3. Street smarts
During his six months in India, my friend managed to get his cellphone stolen not once, not twice, but THREE times. Just… how?! He wasn’t from New York, obviously. As New Yorkers, we’re trained to always watch our bags, be on the lookout for the next psycho on the loose, don’t smile at the guy who whistles at you, and know that anyone who does smile is a con artist. We also realize that any purse or briefcase left behind is a bomb and if anyone seems too generous, they’re swindling you. Okay, I’m kidding (not really). This is extreme, but even a small dose of this skepticism can keep you out of easily avoidable situations abroad, like having your phone stolen three times. This awareness also means that when a shop owner tries to overcharge me because I’m foreign, I don’t freak out or take it personally. A shrug of the shoulders and a mental reminder that we all rip off tourists (hello, midtown Manhattan) makes it more bearable.

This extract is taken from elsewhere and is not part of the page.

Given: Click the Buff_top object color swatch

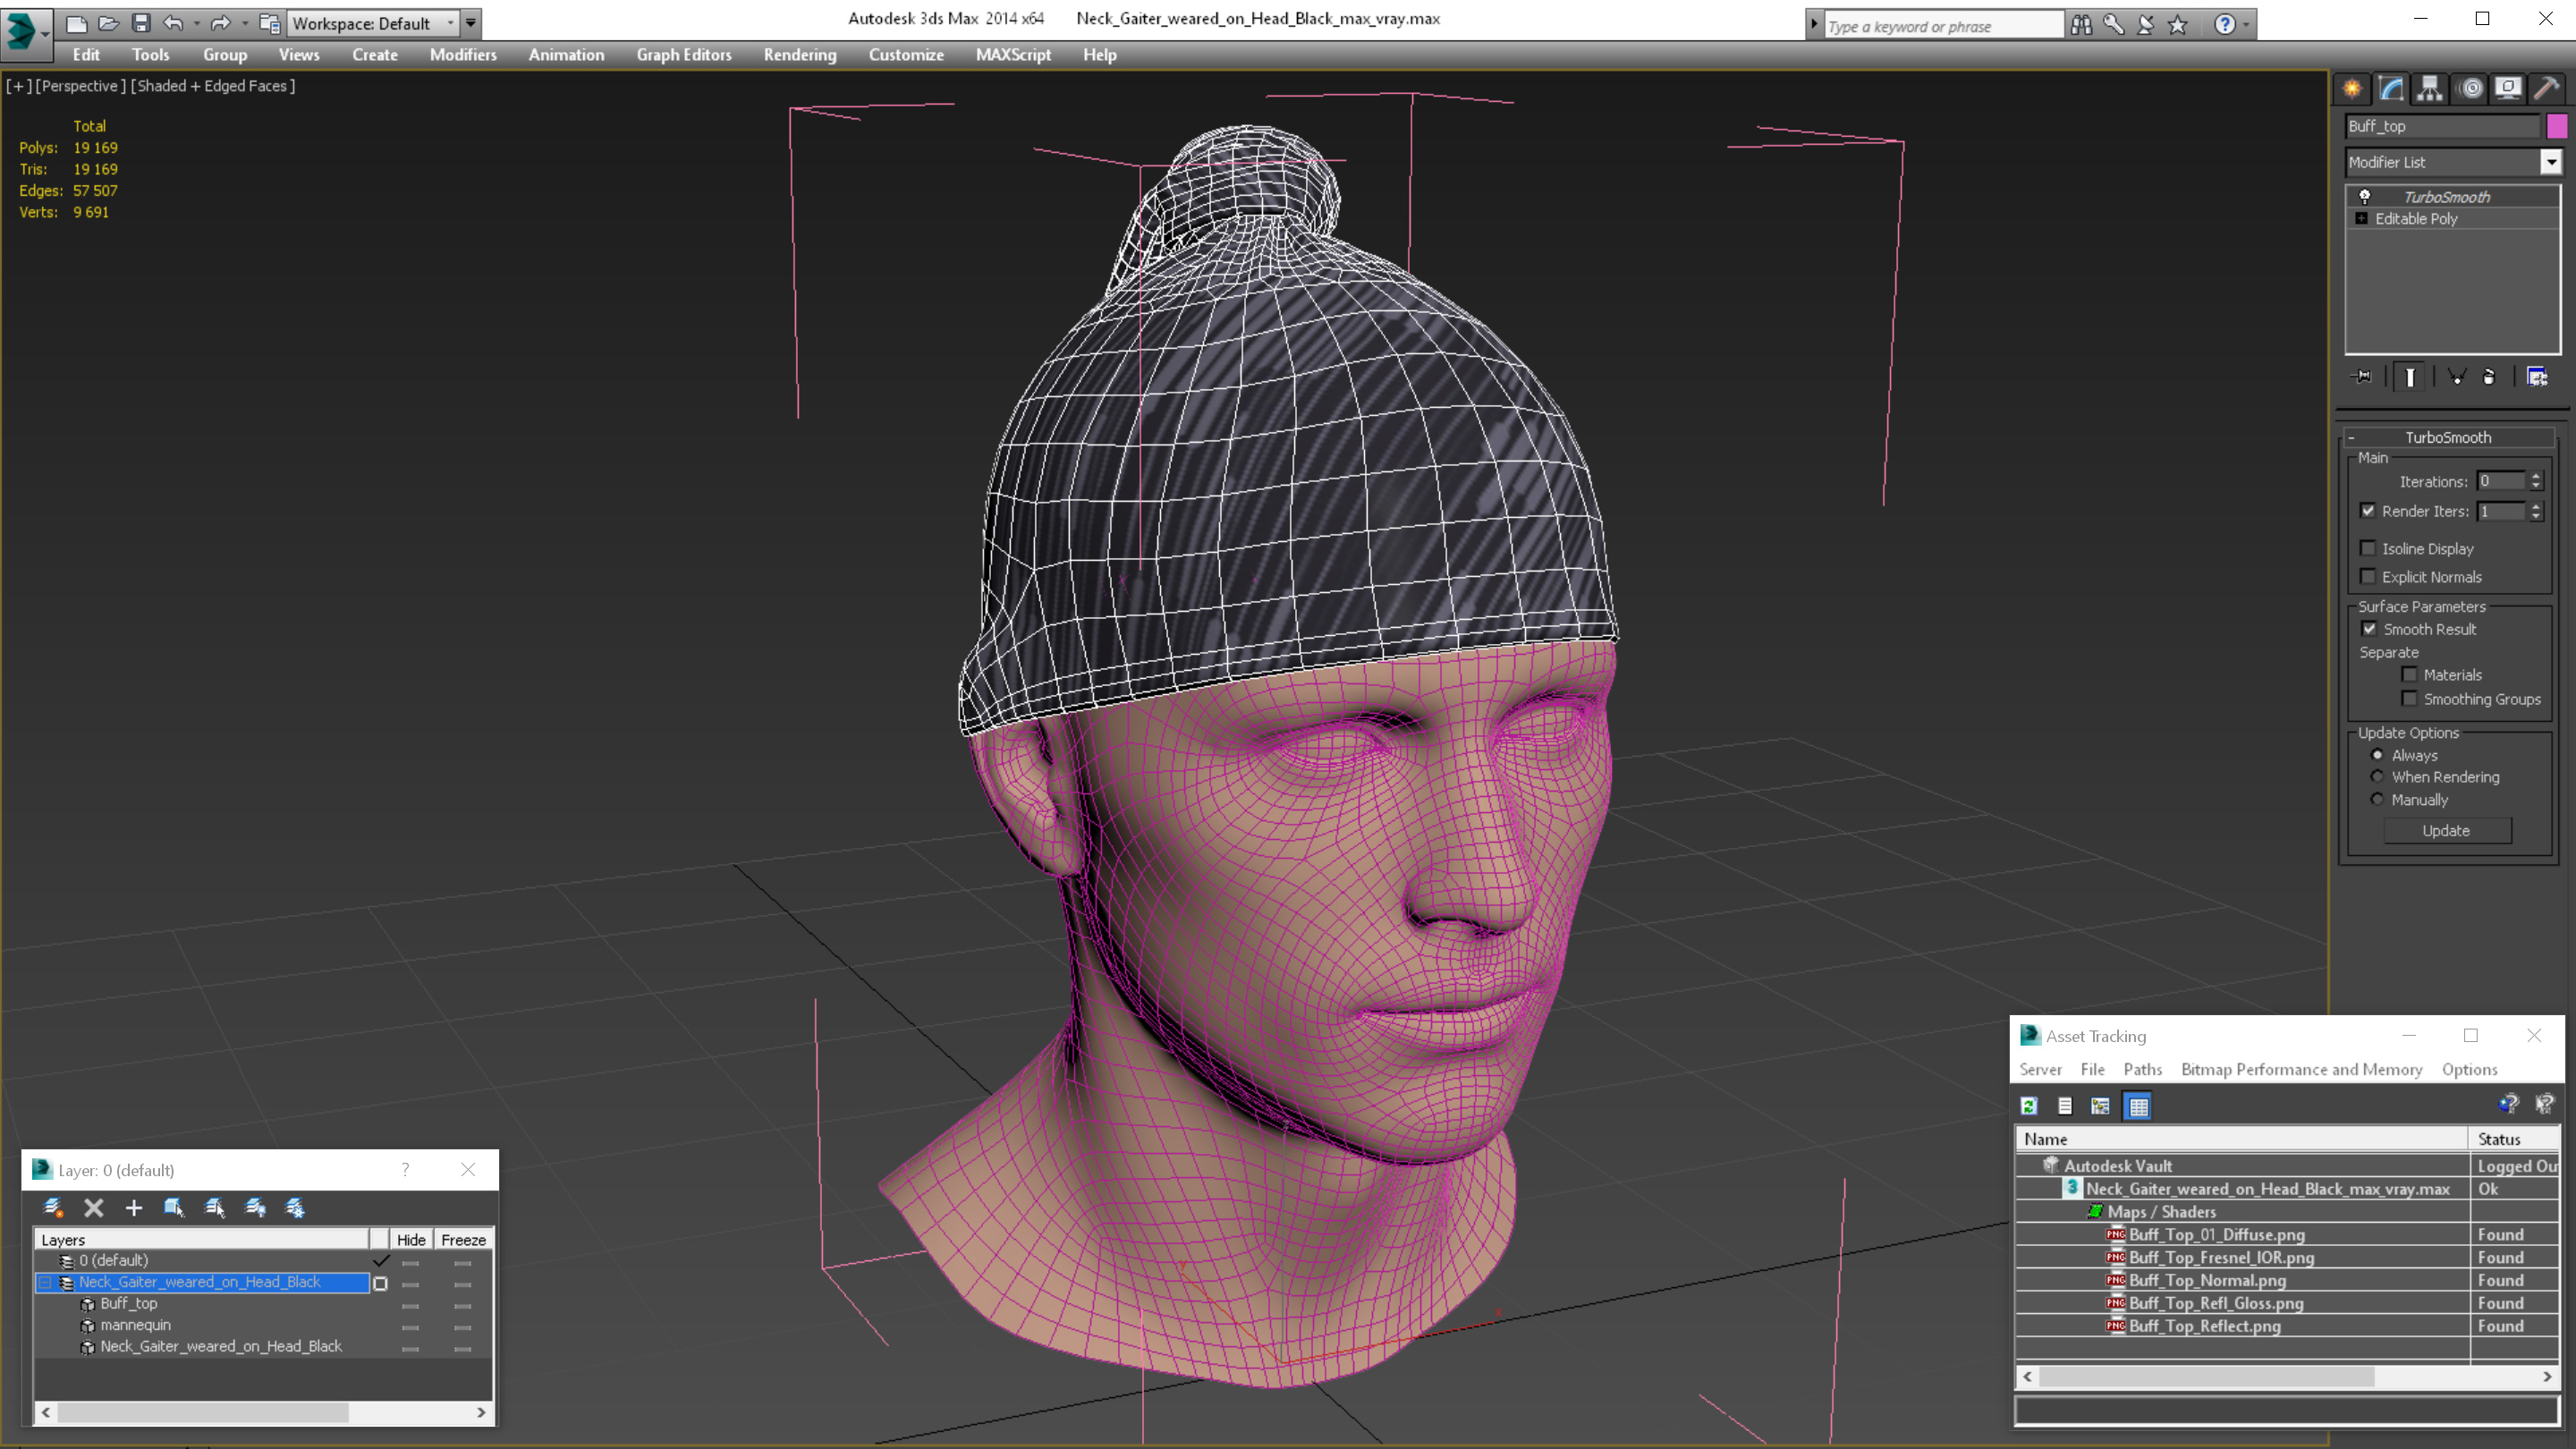Looking at the screenshot, I should [2557, 126].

4. Cultural sensitivity and appreciation
I’ve always thought it was really interesting that I could stand on the corner of 5th Avenue and 42nd Street inhaling a sandwich just purchased from a French restaurant, as I hear a father scold his child in Spanish, see a woman clad in traditional Indian dress, and feel the aroma from a Greek gyro food stand hit my nose… all in the very same second. In New York, you never know where someone’s from, what language they speak, or what religion they practice. Needless to say, this awareness goes a long way in a foreign place. We get past the shocking, ‘weird’, uncomfortable, and different shenanigans more quickly and have the liberty to zoom into the culture itself.
5. If your two feet work properly, you walk.
It’s funny when my international or even just out-of-state friends visit New York and complain about having to walk 10 city blocks — “shouldn’t we just take a taxi?” Umm, no dude, we shouldn’t. We can spend that money on pizza when we’re drunk later, we’d take three times as long sitting in traffic, and Uber surge is about 5.7x right now… so, no. When you’re traveling, you usually don’t have a car, taking constant taxis is either a drain on your bank account or a sketchy scam, and places are much more charming when explored on foot anyway.